● Work to be completed:
Your task is to filter the data below down to the lines holding "marker".

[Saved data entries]
****************************************

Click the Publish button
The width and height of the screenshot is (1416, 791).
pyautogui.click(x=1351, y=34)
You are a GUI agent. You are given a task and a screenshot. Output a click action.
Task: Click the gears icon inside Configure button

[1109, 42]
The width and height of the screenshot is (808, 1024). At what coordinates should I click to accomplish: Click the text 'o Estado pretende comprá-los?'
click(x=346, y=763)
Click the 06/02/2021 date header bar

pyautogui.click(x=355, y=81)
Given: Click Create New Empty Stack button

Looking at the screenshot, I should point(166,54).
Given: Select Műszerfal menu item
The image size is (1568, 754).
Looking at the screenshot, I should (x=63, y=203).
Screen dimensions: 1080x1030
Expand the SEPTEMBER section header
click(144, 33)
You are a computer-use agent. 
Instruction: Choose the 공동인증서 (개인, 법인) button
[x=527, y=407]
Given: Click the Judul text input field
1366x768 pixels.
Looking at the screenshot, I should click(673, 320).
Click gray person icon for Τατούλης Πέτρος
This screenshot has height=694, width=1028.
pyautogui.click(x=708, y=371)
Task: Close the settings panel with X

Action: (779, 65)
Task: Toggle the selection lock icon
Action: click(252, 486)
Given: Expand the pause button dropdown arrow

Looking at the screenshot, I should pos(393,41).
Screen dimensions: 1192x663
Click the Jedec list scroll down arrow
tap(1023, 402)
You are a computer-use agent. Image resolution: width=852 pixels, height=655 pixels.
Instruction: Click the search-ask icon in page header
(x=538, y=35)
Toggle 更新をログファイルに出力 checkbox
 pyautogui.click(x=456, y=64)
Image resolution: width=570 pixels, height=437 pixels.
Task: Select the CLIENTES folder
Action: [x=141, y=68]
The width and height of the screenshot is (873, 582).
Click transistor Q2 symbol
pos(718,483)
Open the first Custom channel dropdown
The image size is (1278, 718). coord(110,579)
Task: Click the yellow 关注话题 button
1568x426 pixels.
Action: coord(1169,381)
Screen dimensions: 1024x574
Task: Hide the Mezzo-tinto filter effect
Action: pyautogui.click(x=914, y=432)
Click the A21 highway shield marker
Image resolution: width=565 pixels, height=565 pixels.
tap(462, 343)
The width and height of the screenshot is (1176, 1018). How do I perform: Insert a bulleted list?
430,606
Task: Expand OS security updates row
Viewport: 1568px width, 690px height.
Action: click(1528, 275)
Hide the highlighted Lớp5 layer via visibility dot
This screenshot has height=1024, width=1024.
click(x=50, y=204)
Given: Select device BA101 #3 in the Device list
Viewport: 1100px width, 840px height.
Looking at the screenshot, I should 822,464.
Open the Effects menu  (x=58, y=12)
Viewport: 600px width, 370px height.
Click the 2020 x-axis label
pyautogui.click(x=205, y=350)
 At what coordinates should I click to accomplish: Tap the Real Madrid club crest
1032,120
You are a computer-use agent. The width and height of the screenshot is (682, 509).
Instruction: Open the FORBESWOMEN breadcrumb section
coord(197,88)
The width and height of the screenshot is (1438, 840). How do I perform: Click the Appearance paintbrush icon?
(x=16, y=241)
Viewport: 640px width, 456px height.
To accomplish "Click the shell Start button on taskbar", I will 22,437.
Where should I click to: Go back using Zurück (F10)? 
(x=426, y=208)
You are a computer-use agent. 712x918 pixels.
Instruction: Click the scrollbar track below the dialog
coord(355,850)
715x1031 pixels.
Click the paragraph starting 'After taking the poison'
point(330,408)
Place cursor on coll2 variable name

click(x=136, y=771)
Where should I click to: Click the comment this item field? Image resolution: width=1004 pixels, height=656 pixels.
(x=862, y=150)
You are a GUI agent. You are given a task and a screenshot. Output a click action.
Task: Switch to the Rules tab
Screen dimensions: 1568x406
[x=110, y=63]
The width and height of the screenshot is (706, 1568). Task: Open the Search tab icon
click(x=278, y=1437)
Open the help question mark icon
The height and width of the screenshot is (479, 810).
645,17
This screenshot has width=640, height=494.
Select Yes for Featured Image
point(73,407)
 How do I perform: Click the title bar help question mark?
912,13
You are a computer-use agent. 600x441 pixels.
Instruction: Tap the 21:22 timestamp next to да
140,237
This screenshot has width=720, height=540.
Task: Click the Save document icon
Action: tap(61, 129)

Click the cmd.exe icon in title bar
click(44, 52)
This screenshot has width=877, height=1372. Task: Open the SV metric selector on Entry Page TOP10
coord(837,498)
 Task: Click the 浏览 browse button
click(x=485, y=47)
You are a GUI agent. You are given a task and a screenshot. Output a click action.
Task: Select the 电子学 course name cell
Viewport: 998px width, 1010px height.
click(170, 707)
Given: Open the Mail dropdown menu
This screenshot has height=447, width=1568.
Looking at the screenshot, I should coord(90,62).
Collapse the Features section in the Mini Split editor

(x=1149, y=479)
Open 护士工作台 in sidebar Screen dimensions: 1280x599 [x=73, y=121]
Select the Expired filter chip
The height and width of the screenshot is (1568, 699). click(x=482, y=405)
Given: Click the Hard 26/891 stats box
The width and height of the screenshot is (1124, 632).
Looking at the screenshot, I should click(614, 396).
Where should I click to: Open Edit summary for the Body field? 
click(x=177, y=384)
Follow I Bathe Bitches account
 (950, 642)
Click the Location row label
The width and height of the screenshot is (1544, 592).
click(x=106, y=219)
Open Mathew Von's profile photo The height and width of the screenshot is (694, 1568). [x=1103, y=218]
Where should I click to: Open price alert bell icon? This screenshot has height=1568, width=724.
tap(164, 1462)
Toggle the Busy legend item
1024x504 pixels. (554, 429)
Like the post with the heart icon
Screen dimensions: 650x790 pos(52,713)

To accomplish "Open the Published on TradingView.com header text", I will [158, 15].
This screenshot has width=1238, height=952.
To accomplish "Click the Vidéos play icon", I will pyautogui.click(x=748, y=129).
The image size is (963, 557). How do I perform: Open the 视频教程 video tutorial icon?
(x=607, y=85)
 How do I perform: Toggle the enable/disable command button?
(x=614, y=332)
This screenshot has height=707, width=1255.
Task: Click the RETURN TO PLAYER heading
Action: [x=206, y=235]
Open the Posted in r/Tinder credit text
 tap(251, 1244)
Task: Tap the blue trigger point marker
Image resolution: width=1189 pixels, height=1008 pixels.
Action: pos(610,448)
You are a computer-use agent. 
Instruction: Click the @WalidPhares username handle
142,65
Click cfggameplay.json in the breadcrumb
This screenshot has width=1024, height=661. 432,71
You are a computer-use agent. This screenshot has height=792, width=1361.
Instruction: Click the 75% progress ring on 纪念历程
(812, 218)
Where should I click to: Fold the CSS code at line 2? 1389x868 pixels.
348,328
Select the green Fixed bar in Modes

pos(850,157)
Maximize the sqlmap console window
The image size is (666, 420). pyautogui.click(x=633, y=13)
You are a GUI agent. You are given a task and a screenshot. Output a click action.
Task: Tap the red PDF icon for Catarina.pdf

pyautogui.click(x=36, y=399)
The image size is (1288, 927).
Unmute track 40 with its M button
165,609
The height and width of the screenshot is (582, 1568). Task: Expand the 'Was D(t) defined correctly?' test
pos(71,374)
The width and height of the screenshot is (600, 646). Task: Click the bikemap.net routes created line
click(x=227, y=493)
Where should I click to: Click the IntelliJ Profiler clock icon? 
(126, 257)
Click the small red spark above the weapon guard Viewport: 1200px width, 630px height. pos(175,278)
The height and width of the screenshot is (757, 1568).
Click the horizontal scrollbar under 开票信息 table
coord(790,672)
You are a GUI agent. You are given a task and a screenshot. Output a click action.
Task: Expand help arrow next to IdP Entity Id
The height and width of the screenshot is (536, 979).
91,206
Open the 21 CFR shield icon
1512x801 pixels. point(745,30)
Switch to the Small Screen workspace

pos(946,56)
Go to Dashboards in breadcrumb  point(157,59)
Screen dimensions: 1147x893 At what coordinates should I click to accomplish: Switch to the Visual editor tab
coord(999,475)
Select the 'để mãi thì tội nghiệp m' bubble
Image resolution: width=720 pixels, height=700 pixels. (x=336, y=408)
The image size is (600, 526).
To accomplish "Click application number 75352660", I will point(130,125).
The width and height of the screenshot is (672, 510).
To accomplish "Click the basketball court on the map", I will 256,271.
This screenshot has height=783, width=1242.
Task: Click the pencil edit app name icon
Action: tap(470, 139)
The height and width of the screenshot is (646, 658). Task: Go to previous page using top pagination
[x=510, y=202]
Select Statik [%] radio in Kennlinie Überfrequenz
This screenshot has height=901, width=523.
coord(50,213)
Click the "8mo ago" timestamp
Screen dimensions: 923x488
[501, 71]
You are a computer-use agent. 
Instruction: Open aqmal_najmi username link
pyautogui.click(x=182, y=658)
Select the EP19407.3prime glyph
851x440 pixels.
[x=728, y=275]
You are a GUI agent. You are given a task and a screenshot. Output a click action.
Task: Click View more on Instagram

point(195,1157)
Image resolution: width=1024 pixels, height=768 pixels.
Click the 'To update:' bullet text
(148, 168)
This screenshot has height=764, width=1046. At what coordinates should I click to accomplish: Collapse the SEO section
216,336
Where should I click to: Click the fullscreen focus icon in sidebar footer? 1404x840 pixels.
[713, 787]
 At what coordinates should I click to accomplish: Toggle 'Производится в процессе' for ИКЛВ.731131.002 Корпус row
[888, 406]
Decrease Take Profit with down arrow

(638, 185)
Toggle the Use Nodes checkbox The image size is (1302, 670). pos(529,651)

****************************************

● Task answer:
Click the A21 highway shield marker
Task: Tap the blue trigger point marker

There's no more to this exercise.